Can I Keep My Business Phone Number? Everything You Need to Know About Switching to a Cloud Phone System
Short answer: yes. Your number is yours, not your carrier's. Here is exactly how the move to Carolina Digital Phone works, what it takes, and why your phones keep ringing the whole time.
Your business phone number is not something your current carrier gets to keep. It is yours, and federal law protects your right to take it with you. The real question is not whether you can keep it. It is how smoothly the move happens, and that is where the right partner makes all the difference.
This guide walks through exactly what happens when you move your numbers to a hosted phone system with Carolina Digital Phone, from the first form to the moment your calls start ringing on the new platform, without your customers ever noticing a thing.
What is number porting?
Number porting is the formal process of moving a phone number from one carrier to another while keeping the number itself exactly the same.

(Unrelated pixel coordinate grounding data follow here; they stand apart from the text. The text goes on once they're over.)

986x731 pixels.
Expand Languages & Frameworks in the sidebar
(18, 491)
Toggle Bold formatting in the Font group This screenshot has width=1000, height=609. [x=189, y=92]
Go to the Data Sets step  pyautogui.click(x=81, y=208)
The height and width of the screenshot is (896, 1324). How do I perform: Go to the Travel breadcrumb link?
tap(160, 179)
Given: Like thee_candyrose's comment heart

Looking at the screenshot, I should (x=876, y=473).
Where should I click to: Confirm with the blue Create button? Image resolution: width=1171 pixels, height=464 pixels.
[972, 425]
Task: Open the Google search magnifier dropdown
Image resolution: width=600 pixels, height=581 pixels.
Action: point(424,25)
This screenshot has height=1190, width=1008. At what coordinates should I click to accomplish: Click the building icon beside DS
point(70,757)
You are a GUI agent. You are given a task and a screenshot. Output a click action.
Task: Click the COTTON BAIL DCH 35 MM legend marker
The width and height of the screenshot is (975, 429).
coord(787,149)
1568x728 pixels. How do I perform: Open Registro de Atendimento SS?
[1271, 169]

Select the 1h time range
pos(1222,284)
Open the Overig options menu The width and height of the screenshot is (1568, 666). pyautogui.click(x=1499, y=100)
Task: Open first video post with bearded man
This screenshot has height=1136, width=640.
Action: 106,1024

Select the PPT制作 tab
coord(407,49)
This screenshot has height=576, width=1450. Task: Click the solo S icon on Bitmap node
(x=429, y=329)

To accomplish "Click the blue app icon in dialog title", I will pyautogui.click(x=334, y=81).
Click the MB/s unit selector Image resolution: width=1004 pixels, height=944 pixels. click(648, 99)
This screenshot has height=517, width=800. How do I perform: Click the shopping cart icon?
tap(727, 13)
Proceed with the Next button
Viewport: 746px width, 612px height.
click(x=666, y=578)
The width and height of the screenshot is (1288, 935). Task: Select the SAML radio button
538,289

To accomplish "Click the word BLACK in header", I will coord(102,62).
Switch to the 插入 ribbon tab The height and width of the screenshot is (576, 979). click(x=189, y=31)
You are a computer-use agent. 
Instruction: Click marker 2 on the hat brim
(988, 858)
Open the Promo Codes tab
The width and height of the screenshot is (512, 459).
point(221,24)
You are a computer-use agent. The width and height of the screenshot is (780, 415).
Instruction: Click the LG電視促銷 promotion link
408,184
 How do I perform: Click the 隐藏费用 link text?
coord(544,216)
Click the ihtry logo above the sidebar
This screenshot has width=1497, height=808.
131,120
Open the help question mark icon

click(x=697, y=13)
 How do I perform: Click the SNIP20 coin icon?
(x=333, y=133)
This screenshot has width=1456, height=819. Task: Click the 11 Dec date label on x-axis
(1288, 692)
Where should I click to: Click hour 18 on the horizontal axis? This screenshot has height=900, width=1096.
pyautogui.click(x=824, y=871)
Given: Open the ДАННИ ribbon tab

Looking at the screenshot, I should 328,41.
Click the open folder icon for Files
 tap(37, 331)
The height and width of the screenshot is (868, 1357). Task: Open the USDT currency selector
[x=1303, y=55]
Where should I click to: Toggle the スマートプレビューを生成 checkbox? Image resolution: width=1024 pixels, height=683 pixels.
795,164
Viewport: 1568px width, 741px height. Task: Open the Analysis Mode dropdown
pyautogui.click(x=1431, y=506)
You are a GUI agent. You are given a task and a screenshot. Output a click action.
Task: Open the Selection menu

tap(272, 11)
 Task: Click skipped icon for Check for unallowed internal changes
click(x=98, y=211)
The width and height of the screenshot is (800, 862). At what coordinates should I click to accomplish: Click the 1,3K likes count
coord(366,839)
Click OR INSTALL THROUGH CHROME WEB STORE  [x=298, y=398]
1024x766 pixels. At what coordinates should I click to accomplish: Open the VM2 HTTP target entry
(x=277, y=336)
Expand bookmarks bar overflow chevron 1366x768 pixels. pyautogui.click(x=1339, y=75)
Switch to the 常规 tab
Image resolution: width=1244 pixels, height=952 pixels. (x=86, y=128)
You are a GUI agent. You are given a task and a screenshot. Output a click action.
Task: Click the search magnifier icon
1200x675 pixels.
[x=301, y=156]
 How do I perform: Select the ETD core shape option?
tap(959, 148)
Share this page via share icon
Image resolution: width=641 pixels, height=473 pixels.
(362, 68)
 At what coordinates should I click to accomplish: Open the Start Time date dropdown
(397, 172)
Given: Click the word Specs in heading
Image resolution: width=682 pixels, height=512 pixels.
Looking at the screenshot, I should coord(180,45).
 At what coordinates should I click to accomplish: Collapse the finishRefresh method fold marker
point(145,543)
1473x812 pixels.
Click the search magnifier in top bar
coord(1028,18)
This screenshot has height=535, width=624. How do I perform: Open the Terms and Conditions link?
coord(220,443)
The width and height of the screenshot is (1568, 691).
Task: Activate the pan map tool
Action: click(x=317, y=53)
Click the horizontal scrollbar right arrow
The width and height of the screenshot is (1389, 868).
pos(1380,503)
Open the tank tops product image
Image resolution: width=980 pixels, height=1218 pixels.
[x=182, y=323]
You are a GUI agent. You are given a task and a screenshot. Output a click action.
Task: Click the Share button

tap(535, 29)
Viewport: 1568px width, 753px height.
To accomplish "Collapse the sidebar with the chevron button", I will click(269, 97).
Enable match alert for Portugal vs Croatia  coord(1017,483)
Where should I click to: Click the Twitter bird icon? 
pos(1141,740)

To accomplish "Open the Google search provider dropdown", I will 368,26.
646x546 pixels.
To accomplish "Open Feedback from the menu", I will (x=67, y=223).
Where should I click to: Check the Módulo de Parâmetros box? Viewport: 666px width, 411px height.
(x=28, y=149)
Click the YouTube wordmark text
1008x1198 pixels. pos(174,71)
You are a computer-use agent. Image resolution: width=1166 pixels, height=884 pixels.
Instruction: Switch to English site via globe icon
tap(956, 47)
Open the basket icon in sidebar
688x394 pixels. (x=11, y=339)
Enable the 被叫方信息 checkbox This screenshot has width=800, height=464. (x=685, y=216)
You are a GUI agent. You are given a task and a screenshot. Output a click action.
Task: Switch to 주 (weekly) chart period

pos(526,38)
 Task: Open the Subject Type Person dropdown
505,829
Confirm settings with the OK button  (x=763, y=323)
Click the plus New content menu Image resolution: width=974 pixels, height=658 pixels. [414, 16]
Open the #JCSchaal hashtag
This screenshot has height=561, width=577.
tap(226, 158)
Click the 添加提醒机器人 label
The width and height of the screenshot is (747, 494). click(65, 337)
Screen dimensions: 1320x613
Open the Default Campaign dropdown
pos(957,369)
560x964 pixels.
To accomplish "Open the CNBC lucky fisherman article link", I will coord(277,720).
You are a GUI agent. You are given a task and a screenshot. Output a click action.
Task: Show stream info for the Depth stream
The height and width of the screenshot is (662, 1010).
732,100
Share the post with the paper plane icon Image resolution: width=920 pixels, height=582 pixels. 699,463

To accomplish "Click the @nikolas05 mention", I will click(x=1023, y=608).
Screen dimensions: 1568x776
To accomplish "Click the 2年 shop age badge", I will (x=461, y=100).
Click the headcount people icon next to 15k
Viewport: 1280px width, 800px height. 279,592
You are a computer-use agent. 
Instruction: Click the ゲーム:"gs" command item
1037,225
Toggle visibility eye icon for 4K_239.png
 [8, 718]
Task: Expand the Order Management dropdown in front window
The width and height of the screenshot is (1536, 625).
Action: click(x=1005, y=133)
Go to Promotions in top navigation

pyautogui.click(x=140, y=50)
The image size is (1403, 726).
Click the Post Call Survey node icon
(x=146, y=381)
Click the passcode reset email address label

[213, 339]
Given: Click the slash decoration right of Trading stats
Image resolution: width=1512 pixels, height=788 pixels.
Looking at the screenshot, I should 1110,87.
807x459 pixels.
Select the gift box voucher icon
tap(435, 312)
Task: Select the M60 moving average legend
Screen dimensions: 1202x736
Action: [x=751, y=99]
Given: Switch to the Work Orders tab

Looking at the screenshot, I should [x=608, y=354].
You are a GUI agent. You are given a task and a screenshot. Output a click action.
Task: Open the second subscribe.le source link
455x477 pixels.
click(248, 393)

It is not a new number that forwards to your old one. It is your same number, now running on new infrastructure.
Federal regulations require carriers to release numbers when a customer requests it, so your current provider cannot legally hold your number hostage. The process is administrative, not technical. It runs through the carriers behind the scenes while your business keeps operating normally.
Can I keep my existing business phone number?
In almost every case, yes. This applies to the number types businesses actually rely on:
- Local numbers, including numbers you have held for decades, port the same way as any other local line.
- Toll-free numbers (800, 888, 877, and similar) port through a separate but equally routine process called RespOrg transfer.
- Fax numbers port just like voice lines and can route to email-based fax delivery on the new system.
- Numbers across multiple office locations can be ported together and consolidated under one account, even if they currently sit with different carriers.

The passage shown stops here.